Source passage »

::::

UNITED STATES
SECURITIES AND EXCHANGE COMMISSION
WASHINGTON, DC 20549
SCHEDULE TO
(Rule 13e-4)
TENDER OFFER STATEMENT UNDER SECTION 14(d)(1) OR 13(e)(1)
OF THE SECURITIES EXCHANGE ACT OF 1934
INDEPENDENCE HOLDING COMPANY
(Name of Subject Company (Issuer) and Filing Person (Offeror))
Common Stock, par value $1.00 per share
(Title of Class of Securities)
453440307
(CUSIP Number of Class of Securities)
David T. Kettig
President and Chief Operating Officer
c/o The IHC Group
485 Madison Avenue, 14th Floor
New York, NY 10022
(212) 355-4141
(Name, Address and Telephone Number of Person Authorized to Receive Notices and
Communications on Behalf of Filing Person)
Copies to:
Nicholas R. Williams
Per B. Chilstrom
Clifford Chance US LLP
31 West 52nd Street
New York, NY 10019-6131
(212) 878-3079
CALCULATION OF FILING FEE
Transaction Valuation* | Amount of Filing Fee** | |
$27,000,000 | $3,504.60 |
* Estimated solely for purposes of calculating the filing fee. The transaction valuation was determined by multiplying $27.00 (the tender offer price) by 1,000,000, the estimated maximum number of shares of common stock, par value $1.00, of Independence Holding Company to be acquired in the tender offer.
** The filing fee, calculated in accordance with Rule 0-11 of the Securities Exchange Act of 1934, as amended, is calculated by multiplying the transaction valuation by .0001298.
¨ | Check the box if any part of the fee is offset as provided by Rule 0-11(a)(2) and identify the filing with which the offsetting fee was previously paid. Identify the previous filing by registration statement number, or the Form or Schedule and the date of its filing. |
Amount Previously Paid: Not applicable | Filing Party: Not applicable |
Form or Registration No.: Not applicable | Date Filed: Not applicable |
¨ | Check the box if the filing relates solely to preliminary communications made before the commencement of a tender offer. |
Check the appropriate boxes below to designate any transactions to which the statement relates:
¨ | Third-party tender offer subject to Rule 14d-1. |
x | Issuer tender offer subject to Rule 13e-4. |
¨ | Going-private transaction subject to Rule 13e-3. |
¨ | Amendment to Schedule 13D under Rule 13d-2. |
Check the following box if the filing is a final amendment reporting the results of the tender offer:¨
If applicable, check the appropriate box(es) below to designate the appropriate rule provision(s) relied upon:
¨ | Rule 13e-4(i) (Cross-Border Tender Offer) |
¨ | Rule 14d-1(d) (Cross-Border Third-Party Tender Offer) |
This Tender Offer Statement on Schedule TO (and, together with any amendments and supplements thereto, the “Schedule TO”) relates to the offer by Independence Holding Company, a Delaware corporation (the “Company” or “IHC”), to purchase up to 1,000,000 shares of its common stock, par value $1.00 per share (the “Shares”), at a price of $27.00 per Share, net to the seller in cash, without interest, less any applicable withholding tax (such price, or any different price per Share as may be paid, the “Purchase Price”), upon the terms and subject to the conditions set forth in the Offer to Purchase, dated April 24, 2020, attached hereto as Exhibit (a)(1)(i) (the “Offer to Purchase”), and in the related Letter of Transmittal, attached hereto as Exhibit (a)(1)(ii) (the “Letter of Transmittal”), which, together with any amendments or supplements thereto, collectively constitute the “Offer.” This Schedule TO is intended to satisfy the reporting requirements of Rule 13e-4(c)(2) promulgated under the Securities Exchange Act of 1934, as amended (the “Exchange Act”).

::::

Given problem 1 »
Answer these from the Schedule TO filing:
(a) Which law firm is listed to receive copies?
(b) What amount is given as the filing fee?
(c) In which state is Independence Holding Company incorporated?
Given problem 2 » Render this sentence from the Schedule TO filing in Spanish: "This Schedule TO is intended to satisfy the reporting requirements of Rule 13e-4(c)(2) promulgated under the Securities Exchange Act of 1934, as amended (the “Exchange Act”)."
Given problem 3 » Pick up the Schedule TO filing after its final sentence and carry it on.
The lines after this Schedule TO filing aren't needed for anything here.

Information provided »
::::

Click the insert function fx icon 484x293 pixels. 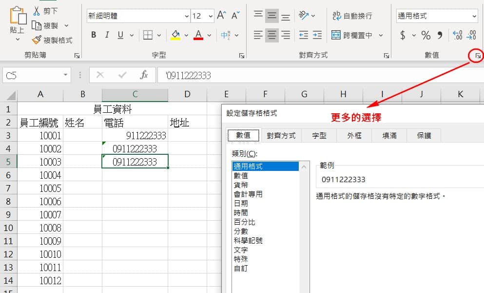144,75
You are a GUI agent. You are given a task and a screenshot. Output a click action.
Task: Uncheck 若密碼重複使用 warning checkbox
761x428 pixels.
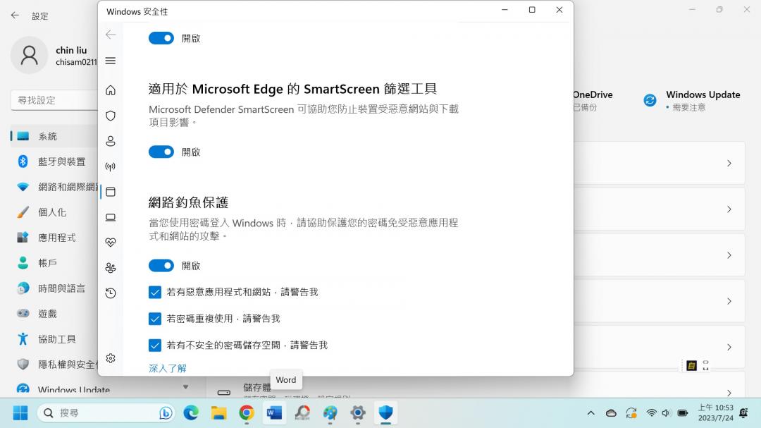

::::

Exercise output 1 »
(a) Clifford Chance US LLP
(b) $3,504.60
(c) Delaware

Exercise output 2 » Este Schedule TO tiene por objeto cumplir los requisitos de presentación de información de la Regla 13e-4(c)(2) promulgada en virtud de la Ley de Mercado de Valores de 1934 (Securities Exchange Act of 1934), en su versión modificada (la «Exchange Act»).

Exercise output 3 »
The information set forth in the Offer to Purchase and the Letter of Transmittal, including all schedules and exhibits thereto, is hereby incorporated by reference in response to all of the items required in this Schedule TO and is supplemented by the information specifically provided herein.
Item 1. Summary Term Sheet
The information set forth in the “Summary Term Sheet” of the Offer to Purchase is incorporated herein by reference.
Item 2. Subject Company Information
(a) Name and address. The name of the issuer is Independence Holding Company, a Delaware corporation, and the address of its principal executive office is 96 Cummings Point Road, Stamford, CT 06902. The telephone number for its principal executive office is (203) 358-8000.
(b) Securities. This Schedule TO relates to the Shares. As of April 24, 2020, there were 14,785,565 shares of IHC common stock issued and outstanding.
(c) Trading market and price. The information set forth in Section 7 “Price Range of IHC Common Stock; Dividends on IHC Common Stock” of the Offer to Purchase is incorporated herein by reference.
Item 3. Identity and Background of Filing Person
(a) Name and address. The Company is the filing person and subject company. The business address and telephone of IHC is set forth above under Item 2(a). The names of the directors and executive officers of the Company set forth in Section 10 “Interests of Directors and Executive Officers; Transactions and Arrangements Concerning IHC Common Stock” of the Offer to Purchase are incorporated herein by reference. The business address of each director and executive officer of the Company is c/o Independence Holding Company, 96 Cummings Point Road, Stamford, CT 06902, and the business telephone number is (203) 358-8000.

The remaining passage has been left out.